DetailNews.id, Bulungan – Kepala Dinas Transmigrasi dan Tenaga Kerja (Disnakertrans) Kabupaten Bulungan, Hasanuddin, SE, M.Si menegaskan pentingnya kehadiran pemerintah dalam memastikan hak-hak pekerja tetap terlindungi, khususnya di tengah kondisi ekonomi dan kebijakan efisiensi perusahaan yang berdampak pada tenaga kerja.
Hal tersebut disampaikannya dalam kegiatan peringatan Hari Buruh Internasional (May Day) 2026 yang digelar di Balai Pertemuan Umum (BPU) Desa Kelubir, Kecamatan Tanjung Palas Utara, Jumat (1/5/2026).
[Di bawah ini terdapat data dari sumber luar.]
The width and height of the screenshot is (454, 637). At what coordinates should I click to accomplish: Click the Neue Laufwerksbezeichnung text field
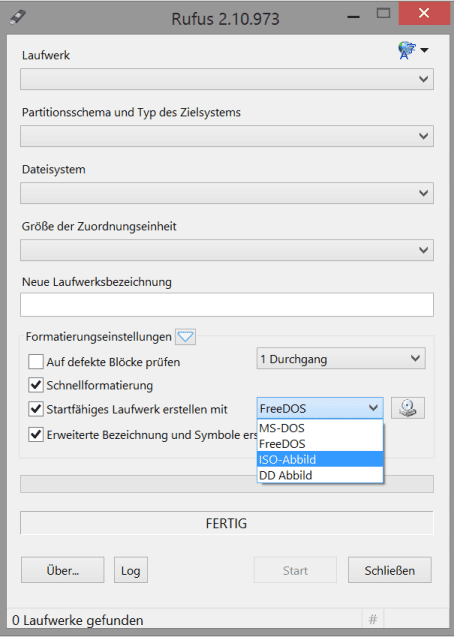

Dalam kesempatan itu, Hasanuddin mengapresiasi keterlibatan berbagai pihak, termasuk BPJS Ketenagakerjaan dan BPJS Kesehatan, yang turut hadir memberikan dukungan kepada para pekerja terdampak Pemutusan Hubungan Kerja (PHK).
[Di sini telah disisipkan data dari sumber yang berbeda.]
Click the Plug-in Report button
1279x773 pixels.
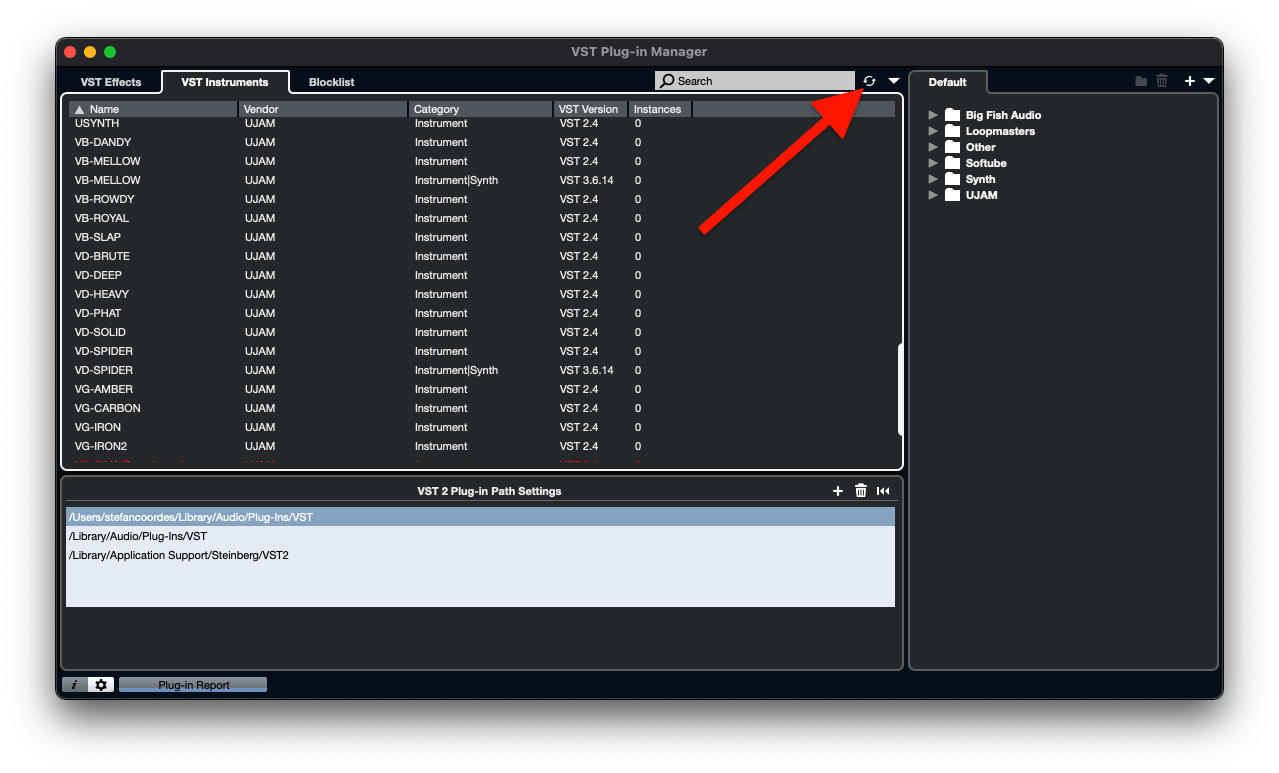pos(193,685)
“Hari ini kita menunjukkan bahwa pemerintah, pengusaha, dan serikat buruh tetap memperhatikan bapak dan ibu sekalian. Meskipun kondisi saat ini mengharuskan adanya efisiensi, ini adalah tanggung jawab kita bersama untuk memfasilitasi agar pekerja bisa kembali produktif,” ujar Hasanuddin.
Menurutnya, sinergi antara pemerintah, dunia usaha, dan serikat pekerja menjadi kunci dalam menjaga stabilitas hubungan industrial sekaligus memberikan perlindungan bagi pekerja yang terdampak kondisi ekonomi.
Hasanuddin juga menyoroti pentingnya jaminan sosial ketenagakerjaan sebagai bentuk perlindungan dasar bagi pekerja. Ia menegaskan bahwa pengawasan terhadap kepesertaan dan pemenuhan hak jaminan sosial kini semakin diperketat.
“Perhatian terhadap jaminan sosial sekarang lebih fokus, bahkan dikawal langsung oleh kejaksaan untuk memastikan hak pekerja terpenuhi sebelum mereka mulai bekerja,” tambahnya.
Ia berharap langkah tersebut dapat memberikan rasa aman bagi pekerja sekaligus mendorong perusahaan agar lebih taat terhadap kewajiban perlindungan tenaga kerja.
Momentum May Day 2026 di Bulungan pun menjadi pengingat bahwa kesejahteraan pekerja tidak hanya menjadi tanggung jawab pemerintah, tetapi juga membutuhkan komitmen bersama seluruh pemangku kepentingan.